Niels Bantilan
Niels is the Chief Machine Learning Engineer at Union.ai, and core maintainer of Flyte, an open source workflow orchestration tool, author of UnionML, an MLOps framework for machine learning microservices, and creator of Pandera, a statistical typing and data testing tool for scientific data containers. His mission is to help data science and machine learning practitioners be more productive.

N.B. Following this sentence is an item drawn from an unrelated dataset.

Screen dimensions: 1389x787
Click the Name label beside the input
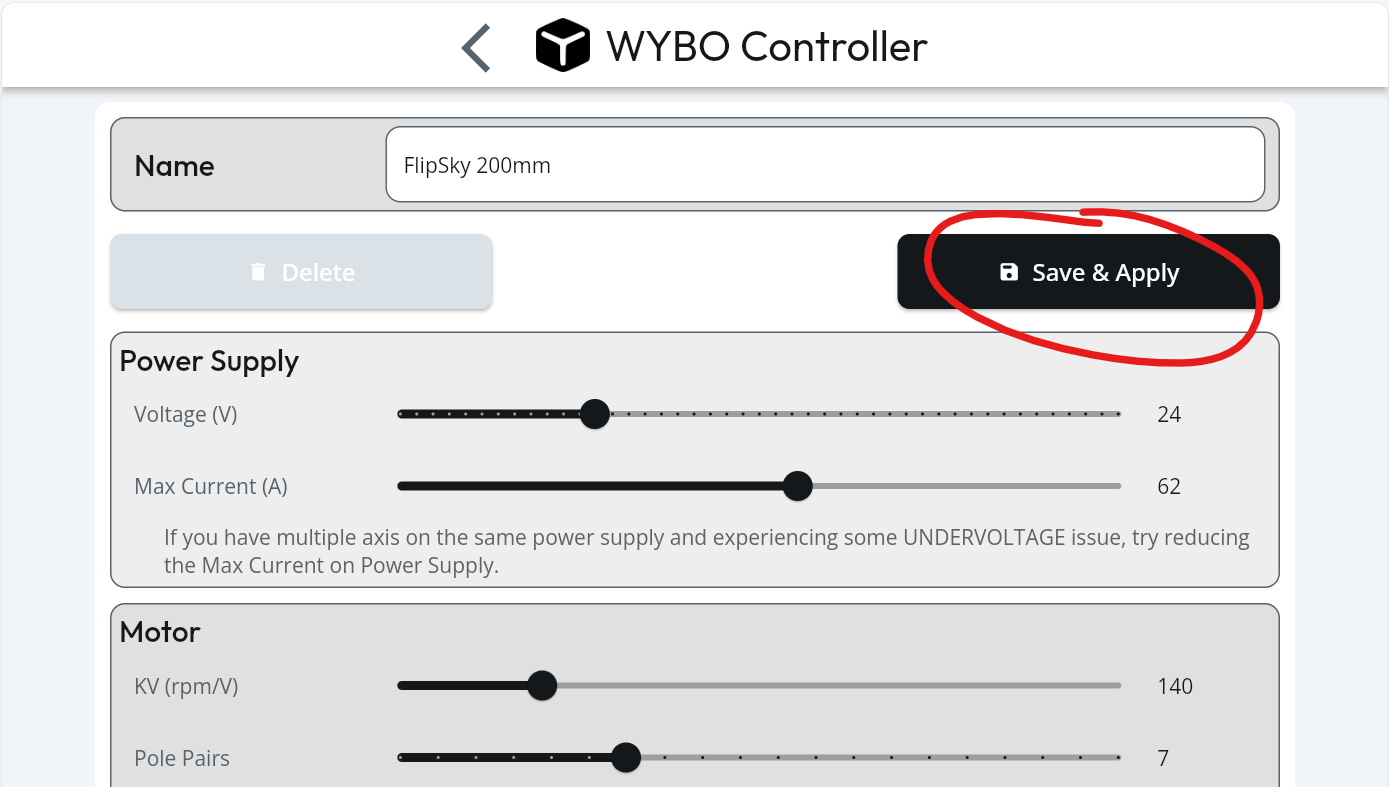(x=174, y=165)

He has a Masters in Public Health with a specialization in sociomedical science and public health informatics, and prior to that a background in developmental biology and immunology. His research interests include reinforcement learning, AutoML, creative machine learning, and fairness, accountability, and transparency in automated systems.
Sessions
One of the biggest challenges for data scientists and machine learning engineers alike is the friction caused by the iteration cycle between prototyping and production. It’s not enough to deploy a working model to a serving app. The iterative process itself needs to be a tight feedback loop between experimentation, data and model refinement, deploying to production, and dealing with data drift. In this tutorial, attendees will learn how to unify the common tools in the Python Data/ML scientific stack into a single orchestration plane using Flyte so that you can reduce the friction between prototyping and production.

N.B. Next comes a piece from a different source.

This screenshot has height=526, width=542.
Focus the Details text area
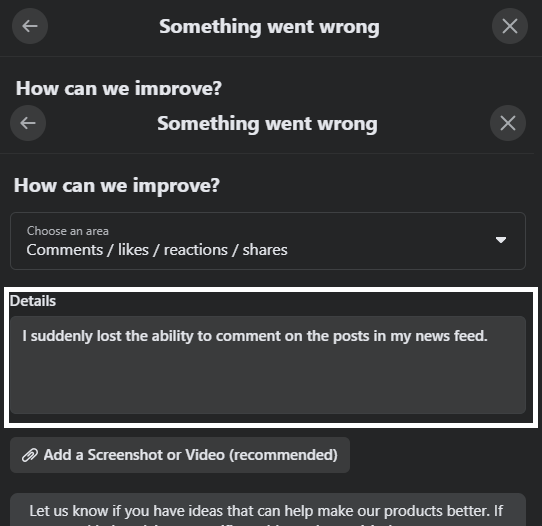(x=268, y=365)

Data quality remains a core concern for practitioners of machine learning, data science, and data engineering, and in recent years specialized packages have emerged to validate and monitor data and models. However, as the open source community iterates on data frameworks – notably, highly performant entrants such as Polars – data quality libraries need to catch up to support them. In this talk, you will learn about Pandera and its journey from being a pandas-only validator to a generic tool for testing arbitrary data containers so that it can provide a standardized way of creating data validation tools.